Extend the news report on the US position toward an Israeli offensive in Rafah with several further paragraphs, beginning after its final sentence.

[Supplied passage]
#####

US says it will not back unplanned Rafah offensive
The US has warned Israel that staging a military offensive into Gaza's southern city of Rafah without proper planning would be a "disaster".
Some 1.5 million Palestinians are surviving in the city bordering Egypt in dire humanitarian conditions.
The White House said it would not support major operations without due consideration for the refugees there.
The comments come days after Israel's leader said the military had been told to prepare to operate in Rafah.
Speaking on Thursday evening, and without referring to Rafah, US President Joe Biden said Israel's actions in Gaza had been "over the top".
Reported Israeli air strikes on Gaza on Friday killed at least 15 people including eight in Rafah, officials from the Hamas-run health ministry said. Israel did not immediately comment.
Salem El-Rayyes, a freelance journalist living at a camp for displaced people in Rafah, said children were among those killed when an air strike hit a house nearby. Bodies of the victims "flew from the third floor", he told Reuters.
Most of the people in Rafah have been displaced by fighting from other parts of Gaza and are living in tents.

#####

[Supplied records]
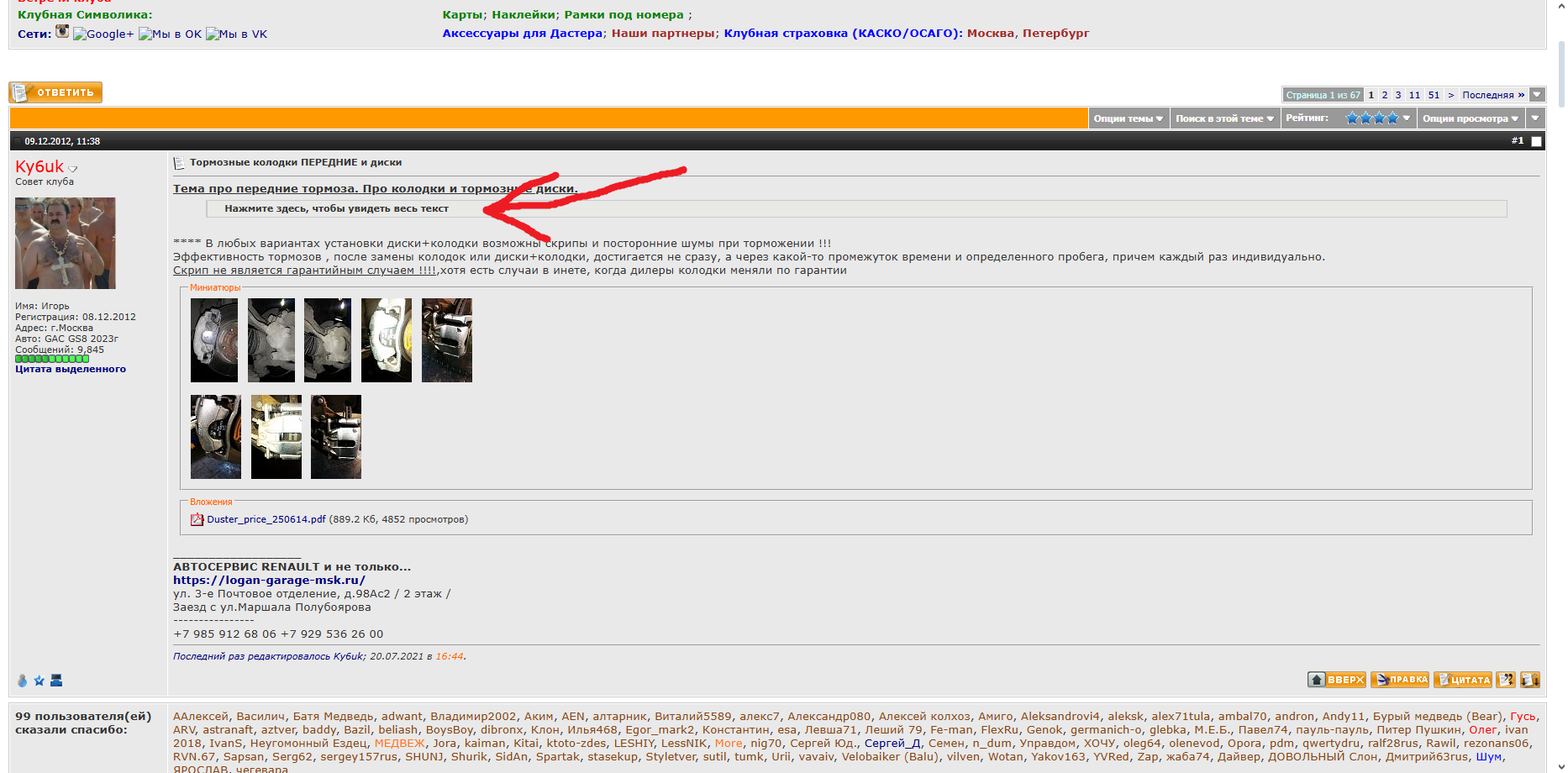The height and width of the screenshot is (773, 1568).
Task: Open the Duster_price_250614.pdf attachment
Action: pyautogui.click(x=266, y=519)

#####

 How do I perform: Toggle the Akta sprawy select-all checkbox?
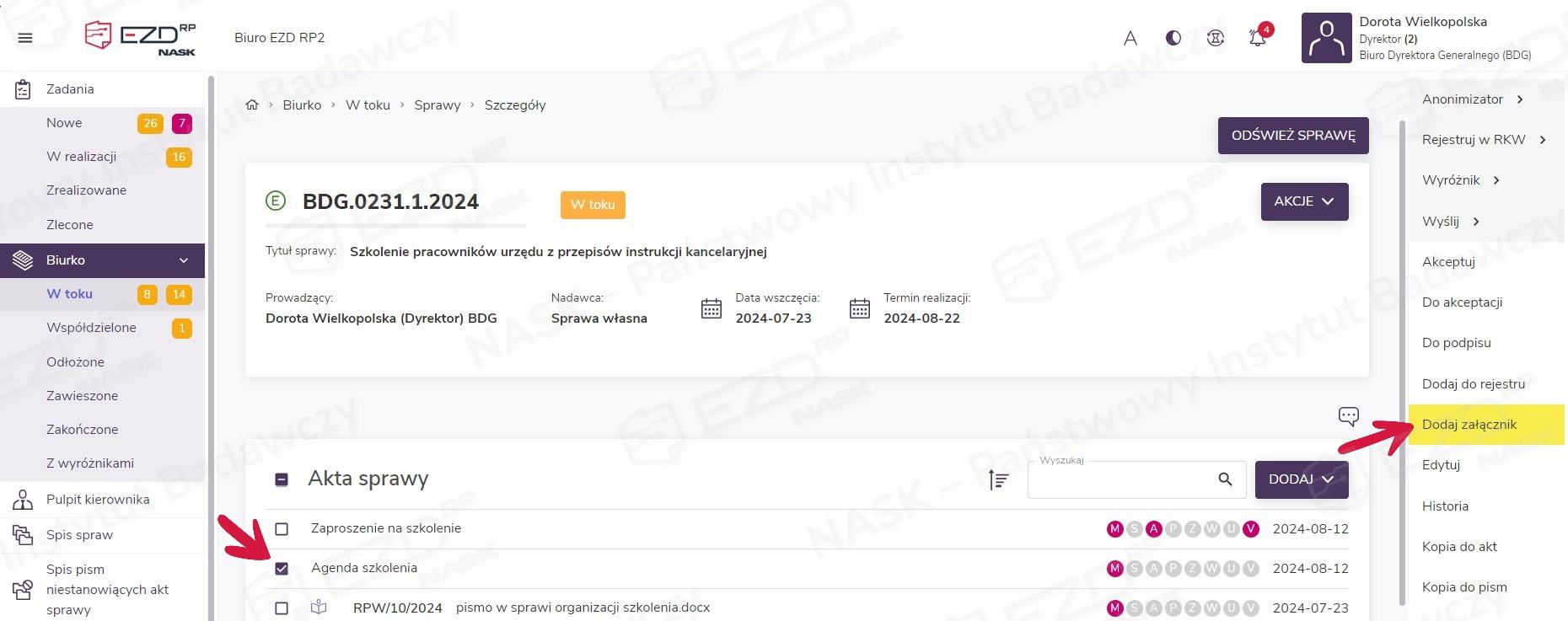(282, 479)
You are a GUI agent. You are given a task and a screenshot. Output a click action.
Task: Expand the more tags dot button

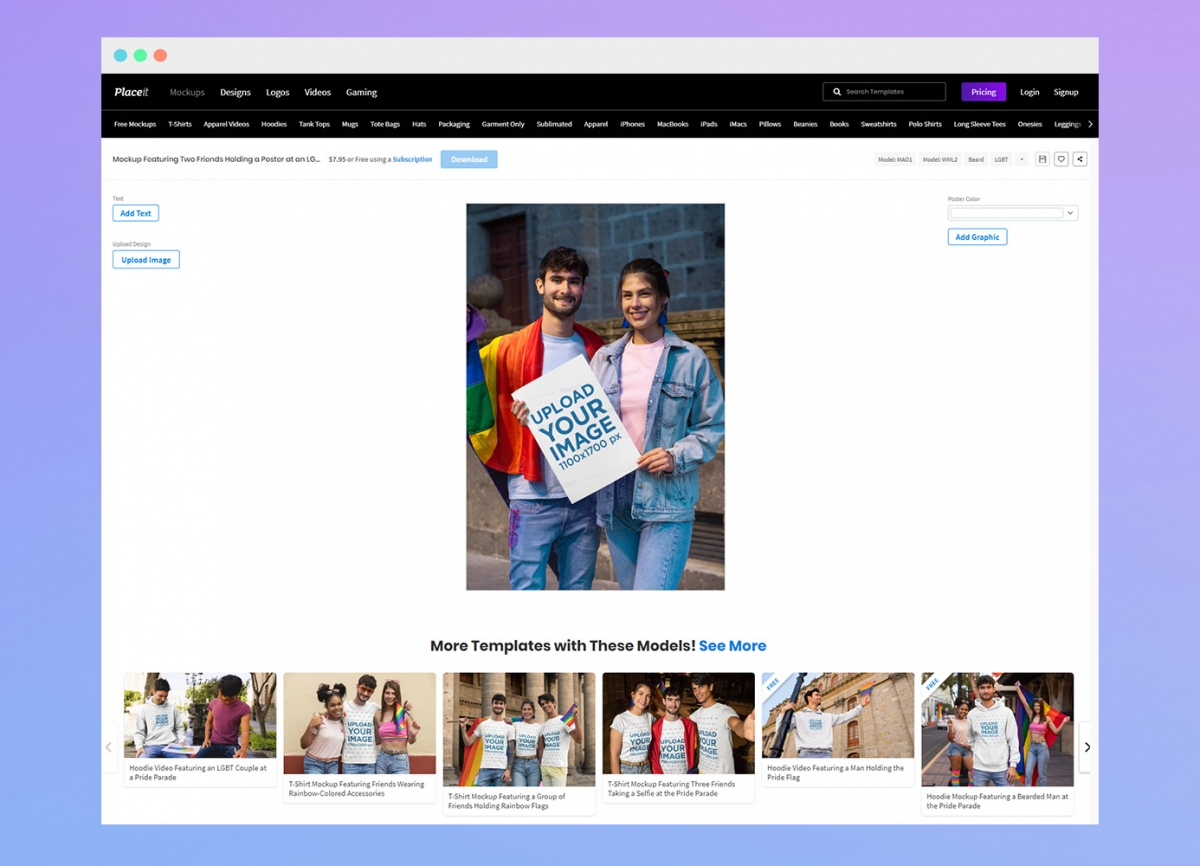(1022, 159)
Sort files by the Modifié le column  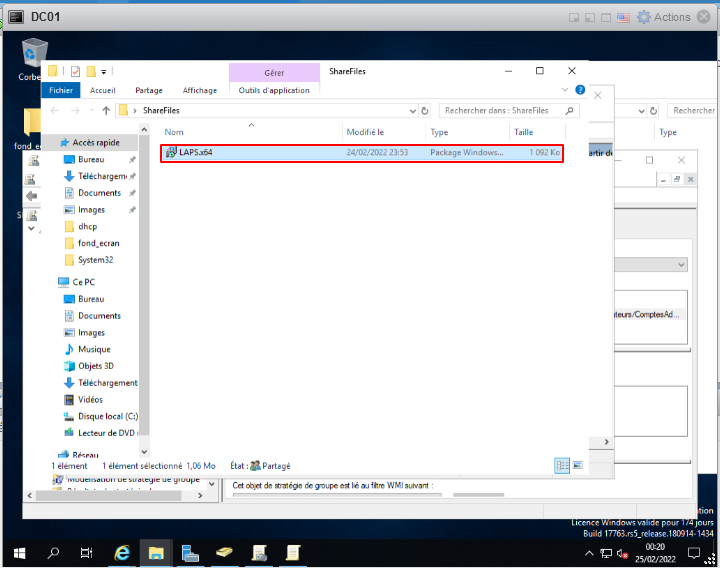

#####

[Reply to the exercise]
Garda al-Kourd, a mother-of-two who said she had been displaced six times during the war, said she was expecting an Israeli assault but hoped there would be a ceasefire agreement before it happened.
"If they come to Rafah, it will be the end for us, like we are waiting for death. We have no other place to go," she told the BBC from a relative's house in Rafah where she was living with 20 other people.
The head of the Norwegian Refugee Council, Jan Egeland, told the BBC that such an operation in Rafah - which he called "the world's biggest displacement camp" - would be a catastrophe.
"There are people on their flimsy plastic sheeting. They are fighting for food. There is no drinking water. There is epidemic disease and then they [the IDF] want to bring a war to this place. You can't make it up really," he said.
Much of northern and central Gaza has been reduced to ruins by sustained Israeli bombardment since the war began on 7 October.
Earlier, US National Security Council spokesman John Kirby said the Israeli military had a "special obligation as they conduct operations there or anywhere else to make sure that they're factoring in protection for innocent civilian life".
"Military operations right now would be a disaster for those people and it's not something that we would support," he said, adding that the US had not seen anything to suggest Israel was going to launch a major operation in Rafah imminently.
Deputy State Department spokesperson Vedant Patel echoed Mr Kirby's comments, saying: ''We [the US] would not support the undertaking of something like this without serious and credible planning."
Asked by the BBC where refugees in Rafah should go in the event of an operation, Mr Patel said these were "legitimate questions that we believe the Israelis should answer".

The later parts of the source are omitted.